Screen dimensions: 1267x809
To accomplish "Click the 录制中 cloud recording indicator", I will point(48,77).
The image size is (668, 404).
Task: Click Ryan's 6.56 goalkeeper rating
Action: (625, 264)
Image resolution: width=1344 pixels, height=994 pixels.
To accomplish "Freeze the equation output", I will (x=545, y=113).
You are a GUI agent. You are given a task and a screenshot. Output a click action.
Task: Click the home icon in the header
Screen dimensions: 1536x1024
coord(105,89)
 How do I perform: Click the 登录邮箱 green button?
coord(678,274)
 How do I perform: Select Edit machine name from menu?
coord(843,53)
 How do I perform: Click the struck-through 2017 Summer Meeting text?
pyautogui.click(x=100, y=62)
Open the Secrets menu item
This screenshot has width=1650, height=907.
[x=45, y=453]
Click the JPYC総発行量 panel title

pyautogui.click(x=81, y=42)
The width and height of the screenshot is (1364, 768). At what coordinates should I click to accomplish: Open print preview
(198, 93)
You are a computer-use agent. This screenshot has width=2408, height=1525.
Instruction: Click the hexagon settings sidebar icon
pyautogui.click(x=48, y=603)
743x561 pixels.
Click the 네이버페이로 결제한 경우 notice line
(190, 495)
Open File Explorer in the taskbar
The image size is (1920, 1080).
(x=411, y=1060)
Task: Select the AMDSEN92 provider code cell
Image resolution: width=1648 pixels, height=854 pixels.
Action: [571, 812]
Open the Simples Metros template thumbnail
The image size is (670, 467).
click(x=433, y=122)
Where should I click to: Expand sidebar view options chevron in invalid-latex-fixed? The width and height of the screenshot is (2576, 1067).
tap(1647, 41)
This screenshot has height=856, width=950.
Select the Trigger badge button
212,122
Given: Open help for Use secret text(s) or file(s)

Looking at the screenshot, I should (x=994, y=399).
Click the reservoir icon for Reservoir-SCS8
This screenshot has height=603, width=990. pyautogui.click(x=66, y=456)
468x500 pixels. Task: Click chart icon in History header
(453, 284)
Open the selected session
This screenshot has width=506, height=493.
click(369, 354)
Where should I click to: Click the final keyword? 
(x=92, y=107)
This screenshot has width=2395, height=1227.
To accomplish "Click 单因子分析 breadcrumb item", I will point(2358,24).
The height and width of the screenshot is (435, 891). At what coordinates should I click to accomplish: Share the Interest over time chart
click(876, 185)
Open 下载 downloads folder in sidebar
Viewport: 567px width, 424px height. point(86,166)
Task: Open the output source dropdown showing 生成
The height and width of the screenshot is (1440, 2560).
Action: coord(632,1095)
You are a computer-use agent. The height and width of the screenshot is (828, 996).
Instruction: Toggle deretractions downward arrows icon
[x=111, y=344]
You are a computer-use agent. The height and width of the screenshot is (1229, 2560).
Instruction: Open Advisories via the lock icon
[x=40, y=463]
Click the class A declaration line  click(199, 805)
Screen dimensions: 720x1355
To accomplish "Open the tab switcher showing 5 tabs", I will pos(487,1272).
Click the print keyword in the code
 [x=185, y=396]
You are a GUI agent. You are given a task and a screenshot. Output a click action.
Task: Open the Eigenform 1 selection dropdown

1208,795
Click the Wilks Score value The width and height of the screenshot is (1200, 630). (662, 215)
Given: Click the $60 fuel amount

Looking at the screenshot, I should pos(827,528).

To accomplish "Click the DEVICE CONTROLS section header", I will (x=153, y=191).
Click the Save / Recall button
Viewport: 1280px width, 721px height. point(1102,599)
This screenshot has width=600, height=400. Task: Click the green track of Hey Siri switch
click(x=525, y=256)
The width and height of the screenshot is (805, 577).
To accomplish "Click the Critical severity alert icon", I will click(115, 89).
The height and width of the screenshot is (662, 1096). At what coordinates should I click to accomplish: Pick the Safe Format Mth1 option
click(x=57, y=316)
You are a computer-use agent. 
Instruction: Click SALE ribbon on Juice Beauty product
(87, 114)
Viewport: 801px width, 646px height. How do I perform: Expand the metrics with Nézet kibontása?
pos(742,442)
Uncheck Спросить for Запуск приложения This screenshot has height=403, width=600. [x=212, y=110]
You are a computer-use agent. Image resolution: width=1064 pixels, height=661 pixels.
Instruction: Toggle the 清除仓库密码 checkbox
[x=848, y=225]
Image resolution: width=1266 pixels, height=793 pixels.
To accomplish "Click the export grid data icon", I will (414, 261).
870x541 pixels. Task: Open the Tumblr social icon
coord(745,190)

◆ ◆ ◆

Copy the rows verbatim, from the line with "Given: Click the $60 fuel amount" through the end of the rows.

SOLUTION TO THE EXERCISE >>
Given: Click the $60 fuel amount

Looking at the screenshot, I should pos(827,528).

To accomplish "Click the DEVICE CONTROLS section header", I will (x=153, y=191).
Click the Save / Recall button
Viewport: 1280px width, 721px height. point(1102,599)
This screenshot has width=600, height=400. Task: Click the green track of Hey Siri switch
click(x=525, y=256)
The width and height of the screenshot is (805, 577).
To accomplish "Click the Critical severity alert icon", I will click(115, 89).
The height and width of the screenshot is (662, 1096). At what coordinates should I click to accomplish: Pick the Safe Format Mth1 option
click(x=57, y=316)
You are a computer-use agent. 
Instruction: Click SALE ribbon on Juice Beauty product
(87, 114)
Viewport: 801px width, 646px height. How do I perform: Expand the metrics with Nézet kibontása?
pos(742,442)
Uncheck Спросить for Запуск приложения This screenshot has height=403, width=600. [x=212, y=110]
You are a computer-use agent. Image resolution: width=1064 pixels, height=661 pixels.
Instruction: Toggle the 清除仓库密码 checkbox
[x=848, y=225]
Image resolution: width=1266 pixels, height=793 pixels.
To accomplish "Click the export grid data icon", I will (414, 261).
870x541 pixels. Task: Open the Tumblr social icon
coord(745,190)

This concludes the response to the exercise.